▶ Problem description
Going through the material below, please gather all lines with the word "will" in them.

◇ ◇ ◇ ◇ ◇ ◇ ◇

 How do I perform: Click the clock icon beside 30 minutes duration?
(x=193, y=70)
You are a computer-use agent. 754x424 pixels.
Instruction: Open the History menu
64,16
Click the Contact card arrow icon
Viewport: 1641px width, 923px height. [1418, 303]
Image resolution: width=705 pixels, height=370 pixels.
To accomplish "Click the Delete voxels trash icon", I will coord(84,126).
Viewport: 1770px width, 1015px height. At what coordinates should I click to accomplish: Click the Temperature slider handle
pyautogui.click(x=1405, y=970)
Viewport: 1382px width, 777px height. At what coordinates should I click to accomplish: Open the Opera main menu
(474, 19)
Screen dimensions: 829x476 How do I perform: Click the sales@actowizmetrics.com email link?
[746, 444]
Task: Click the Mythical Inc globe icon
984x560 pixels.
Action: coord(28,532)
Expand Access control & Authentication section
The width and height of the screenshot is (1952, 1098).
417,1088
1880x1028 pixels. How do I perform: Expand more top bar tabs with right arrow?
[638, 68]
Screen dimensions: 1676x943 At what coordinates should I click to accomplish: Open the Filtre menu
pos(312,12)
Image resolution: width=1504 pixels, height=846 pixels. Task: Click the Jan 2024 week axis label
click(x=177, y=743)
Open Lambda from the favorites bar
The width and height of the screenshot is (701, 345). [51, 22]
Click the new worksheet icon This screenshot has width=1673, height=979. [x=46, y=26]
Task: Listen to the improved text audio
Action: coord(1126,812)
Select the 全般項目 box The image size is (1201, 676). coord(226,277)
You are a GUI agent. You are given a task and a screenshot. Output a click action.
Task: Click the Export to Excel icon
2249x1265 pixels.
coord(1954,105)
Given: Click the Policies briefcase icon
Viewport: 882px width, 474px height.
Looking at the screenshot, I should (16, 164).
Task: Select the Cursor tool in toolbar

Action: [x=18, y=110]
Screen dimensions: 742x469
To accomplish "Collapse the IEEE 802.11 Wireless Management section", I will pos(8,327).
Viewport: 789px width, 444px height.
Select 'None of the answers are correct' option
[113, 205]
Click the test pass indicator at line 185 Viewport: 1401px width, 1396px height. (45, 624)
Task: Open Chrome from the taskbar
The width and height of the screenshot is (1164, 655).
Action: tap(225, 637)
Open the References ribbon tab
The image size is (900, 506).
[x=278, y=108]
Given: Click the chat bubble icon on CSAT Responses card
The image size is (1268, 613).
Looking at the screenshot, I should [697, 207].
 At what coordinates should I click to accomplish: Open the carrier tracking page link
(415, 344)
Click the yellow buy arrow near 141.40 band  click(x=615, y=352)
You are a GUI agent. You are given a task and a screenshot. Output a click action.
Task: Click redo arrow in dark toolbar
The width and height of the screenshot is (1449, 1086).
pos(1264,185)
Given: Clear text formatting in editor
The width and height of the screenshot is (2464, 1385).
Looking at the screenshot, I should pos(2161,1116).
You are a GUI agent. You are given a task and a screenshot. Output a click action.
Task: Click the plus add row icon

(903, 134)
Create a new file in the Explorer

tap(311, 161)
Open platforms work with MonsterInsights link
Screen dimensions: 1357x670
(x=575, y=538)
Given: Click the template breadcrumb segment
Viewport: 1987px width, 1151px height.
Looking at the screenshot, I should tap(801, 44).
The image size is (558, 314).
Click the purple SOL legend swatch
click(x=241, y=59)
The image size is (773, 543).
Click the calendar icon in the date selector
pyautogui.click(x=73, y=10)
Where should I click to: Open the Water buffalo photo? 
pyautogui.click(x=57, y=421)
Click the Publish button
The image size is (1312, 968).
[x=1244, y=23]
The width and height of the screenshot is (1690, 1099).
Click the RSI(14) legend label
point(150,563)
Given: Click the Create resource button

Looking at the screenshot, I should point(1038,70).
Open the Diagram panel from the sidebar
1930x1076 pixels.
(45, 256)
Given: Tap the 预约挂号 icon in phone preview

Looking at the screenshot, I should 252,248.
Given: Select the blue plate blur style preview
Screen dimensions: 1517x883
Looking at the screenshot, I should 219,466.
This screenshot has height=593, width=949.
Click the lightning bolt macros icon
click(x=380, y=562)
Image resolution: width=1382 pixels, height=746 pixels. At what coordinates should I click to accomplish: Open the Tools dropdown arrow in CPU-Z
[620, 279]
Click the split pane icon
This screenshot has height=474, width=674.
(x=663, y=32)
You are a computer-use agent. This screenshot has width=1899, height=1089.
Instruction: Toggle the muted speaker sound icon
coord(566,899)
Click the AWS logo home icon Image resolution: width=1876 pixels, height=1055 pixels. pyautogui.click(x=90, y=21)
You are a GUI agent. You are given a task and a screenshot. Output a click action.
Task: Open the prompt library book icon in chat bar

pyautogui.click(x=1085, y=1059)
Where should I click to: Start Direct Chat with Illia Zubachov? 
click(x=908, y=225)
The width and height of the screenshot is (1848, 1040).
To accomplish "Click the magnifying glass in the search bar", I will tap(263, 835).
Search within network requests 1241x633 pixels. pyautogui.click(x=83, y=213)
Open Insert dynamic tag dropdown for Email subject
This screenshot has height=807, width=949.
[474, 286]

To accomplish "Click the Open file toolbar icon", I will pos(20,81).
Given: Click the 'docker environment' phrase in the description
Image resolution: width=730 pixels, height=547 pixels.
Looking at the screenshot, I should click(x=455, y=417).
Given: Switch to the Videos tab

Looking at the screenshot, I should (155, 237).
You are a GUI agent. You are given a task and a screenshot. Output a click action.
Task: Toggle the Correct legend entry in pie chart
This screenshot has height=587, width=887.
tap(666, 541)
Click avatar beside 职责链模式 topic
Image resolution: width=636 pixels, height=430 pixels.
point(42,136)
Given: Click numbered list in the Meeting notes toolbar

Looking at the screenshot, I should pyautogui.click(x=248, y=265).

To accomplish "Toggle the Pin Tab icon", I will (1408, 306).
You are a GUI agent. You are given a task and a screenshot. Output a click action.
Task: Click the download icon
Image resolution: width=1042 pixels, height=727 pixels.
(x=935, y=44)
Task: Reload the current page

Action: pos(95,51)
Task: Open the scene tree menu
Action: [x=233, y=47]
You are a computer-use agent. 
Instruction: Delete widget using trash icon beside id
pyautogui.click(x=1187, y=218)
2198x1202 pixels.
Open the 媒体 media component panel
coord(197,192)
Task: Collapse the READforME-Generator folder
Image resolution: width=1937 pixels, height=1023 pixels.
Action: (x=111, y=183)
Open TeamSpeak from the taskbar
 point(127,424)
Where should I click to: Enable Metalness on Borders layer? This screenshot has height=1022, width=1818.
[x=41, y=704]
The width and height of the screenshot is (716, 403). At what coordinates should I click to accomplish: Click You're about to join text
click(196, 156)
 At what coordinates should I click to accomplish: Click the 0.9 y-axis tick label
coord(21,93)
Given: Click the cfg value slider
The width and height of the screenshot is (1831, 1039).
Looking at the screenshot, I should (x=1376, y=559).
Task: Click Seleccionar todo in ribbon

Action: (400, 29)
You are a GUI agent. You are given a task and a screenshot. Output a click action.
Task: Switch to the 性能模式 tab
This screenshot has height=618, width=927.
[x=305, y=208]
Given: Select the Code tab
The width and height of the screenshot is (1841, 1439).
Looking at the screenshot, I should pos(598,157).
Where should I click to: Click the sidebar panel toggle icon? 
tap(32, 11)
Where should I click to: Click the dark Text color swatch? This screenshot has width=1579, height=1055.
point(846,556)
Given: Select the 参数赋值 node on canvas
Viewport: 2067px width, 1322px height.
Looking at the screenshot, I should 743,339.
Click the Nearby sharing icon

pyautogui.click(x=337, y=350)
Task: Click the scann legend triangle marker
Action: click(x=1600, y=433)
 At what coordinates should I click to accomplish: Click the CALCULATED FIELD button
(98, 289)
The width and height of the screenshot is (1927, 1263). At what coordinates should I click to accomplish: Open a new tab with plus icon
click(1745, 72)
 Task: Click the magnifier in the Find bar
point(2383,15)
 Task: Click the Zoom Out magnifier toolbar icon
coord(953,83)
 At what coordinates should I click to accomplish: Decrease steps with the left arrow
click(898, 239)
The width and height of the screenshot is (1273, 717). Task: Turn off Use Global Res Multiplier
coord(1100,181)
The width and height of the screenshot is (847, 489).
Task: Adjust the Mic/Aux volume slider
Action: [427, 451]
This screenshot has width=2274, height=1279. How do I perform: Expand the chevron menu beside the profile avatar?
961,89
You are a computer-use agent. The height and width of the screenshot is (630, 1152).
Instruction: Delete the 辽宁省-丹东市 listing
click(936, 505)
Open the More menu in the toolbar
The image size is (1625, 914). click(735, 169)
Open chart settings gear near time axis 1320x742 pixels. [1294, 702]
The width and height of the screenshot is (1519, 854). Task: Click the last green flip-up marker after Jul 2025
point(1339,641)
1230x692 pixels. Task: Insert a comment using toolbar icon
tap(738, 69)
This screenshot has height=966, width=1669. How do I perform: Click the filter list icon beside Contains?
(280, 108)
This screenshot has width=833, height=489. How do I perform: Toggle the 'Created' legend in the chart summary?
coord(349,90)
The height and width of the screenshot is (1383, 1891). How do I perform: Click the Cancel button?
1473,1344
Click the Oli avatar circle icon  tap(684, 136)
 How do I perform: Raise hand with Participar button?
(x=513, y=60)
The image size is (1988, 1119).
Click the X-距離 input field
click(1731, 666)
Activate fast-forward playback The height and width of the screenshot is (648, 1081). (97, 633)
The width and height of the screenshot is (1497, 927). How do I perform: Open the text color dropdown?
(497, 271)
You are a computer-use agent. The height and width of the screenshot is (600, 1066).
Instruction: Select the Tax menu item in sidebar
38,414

◇ ◇ ◇ ◇ ◇ ◇ ◇

▶ Written answer
To accomplish "Click the Delete voxels trash icon", I will coord(84,126).
To accomplish "Collapse the IEEE 802.11 Wireless Management section", I will pos(8,327).
To accomplish "Click the magnifying glass in the search bar", I will tap(263, 835).
To accomplish "Click the Open file toolbar icon", I will pos(20,81).
To accomplish "Toggle the Pin Tab icon", I will (1408, 306).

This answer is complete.